WE ARE all prisoners of our own personalities and of history and no-one understood this better than Friedrich Schiller, widely regarded as Germany’s Shakespeare.

His epic historical drama Mary Stuart, transferred from the Almeida theatre to the West End, focuses on the tragic conflict between the Catholic Mary Queen of Scots and England’s Protestant Queen Elizabeth.

The complex family web of the Tudors left Mary with a valid claim to the English crown in the event of Elizabeth’s death and was consequently a rallying point for Catholic dissidents.

Robert Icke, director and adapter of this 18th century classic, eschews any thought of a chocolate-box costume drama. Its world, where personalities and politics entwine, is recognisably modern.

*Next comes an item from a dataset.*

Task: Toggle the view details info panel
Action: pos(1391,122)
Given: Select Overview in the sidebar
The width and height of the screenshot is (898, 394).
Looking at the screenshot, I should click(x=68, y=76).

Set against the bare stone walls which serve both as Mary’s prison and the queen's court, the former is desperate to achieve her long lost freedom by any means and Elizabeth is trapped in her need to rid herself of her potential nemesis.

Schiller, like Shakespeare, is not bound by historical accuracy, with his play moving between Mary’s Fotheringhay prison and the English court during the final days preceding Mary’s execution. The result is a powerful drama with a focus on the relationship of the two queens who in fact never met.

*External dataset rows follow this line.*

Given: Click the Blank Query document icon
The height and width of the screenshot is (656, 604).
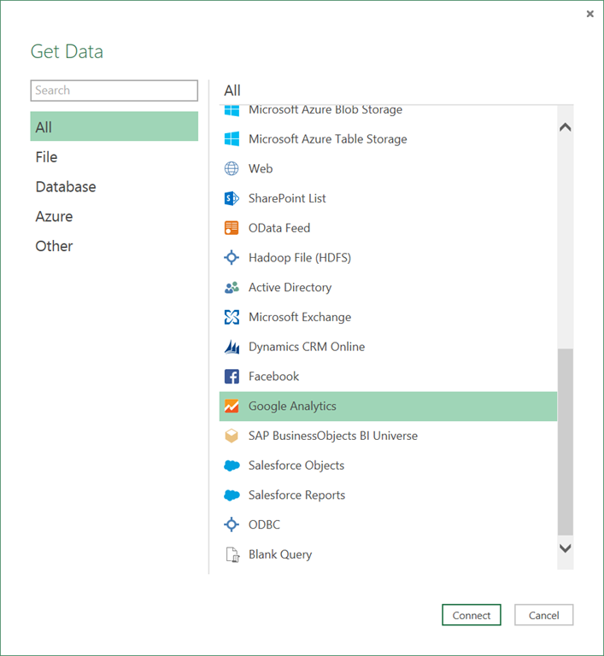Looking at the screenshot, I should coord(232,554).
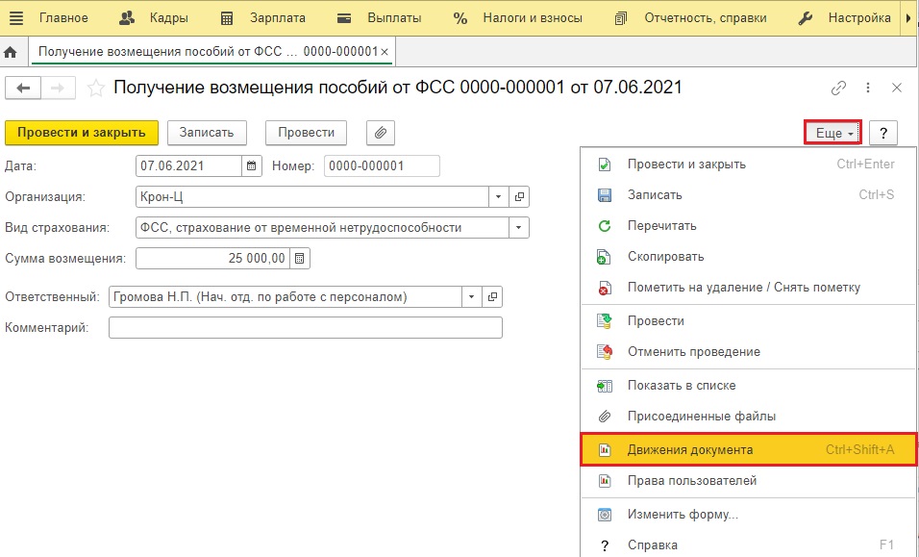Click the paperclip attached files toolbar button
The image size is (919, 557).
[x=382, y=133]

But Schiller has their battle of wills coming to a head in a stunning confrontation in which Mary sacrifices her last chance of freedom in the suicidal satisfaction of telling her cousin what she is — a prisoner like her.

Juliet Stevenson and Lia Williams take either role, decided by a nightly spin of a coin, reflecting the psychological entrapment they share. Both are women with powerful sexual natures, the one destroyed by having surrendered to hers, the other by necessarily struggling to suppress her needs.

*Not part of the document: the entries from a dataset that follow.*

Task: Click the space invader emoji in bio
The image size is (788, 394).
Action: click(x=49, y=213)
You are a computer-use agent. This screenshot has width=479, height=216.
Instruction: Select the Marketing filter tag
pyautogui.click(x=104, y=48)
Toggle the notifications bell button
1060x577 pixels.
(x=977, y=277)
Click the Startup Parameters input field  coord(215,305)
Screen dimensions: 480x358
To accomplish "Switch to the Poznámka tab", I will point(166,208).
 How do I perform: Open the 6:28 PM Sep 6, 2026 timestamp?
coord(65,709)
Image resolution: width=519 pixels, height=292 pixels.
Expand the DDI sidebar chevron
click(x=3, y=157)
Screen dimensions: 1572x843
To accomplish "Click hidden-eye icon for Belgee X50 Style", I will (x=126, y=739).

On press night, Stevenson plays Mary with a tortured mixture of passion, fear and anger, while Williams is all political manoeuvring and personal angst. They are both surrounded by recognisable wheelers and dealers motivated by ambition and realpolitik.

While at moments the production teeters on the brink of melodrama, a splendid cast led by these two actors maintains the tension throughout.

The moving final image has Elizabeth, now translated back through history to the traditional finery of the Virgin Queen, staring into a void — a solitary and lonely woman imprisoned in her guilt.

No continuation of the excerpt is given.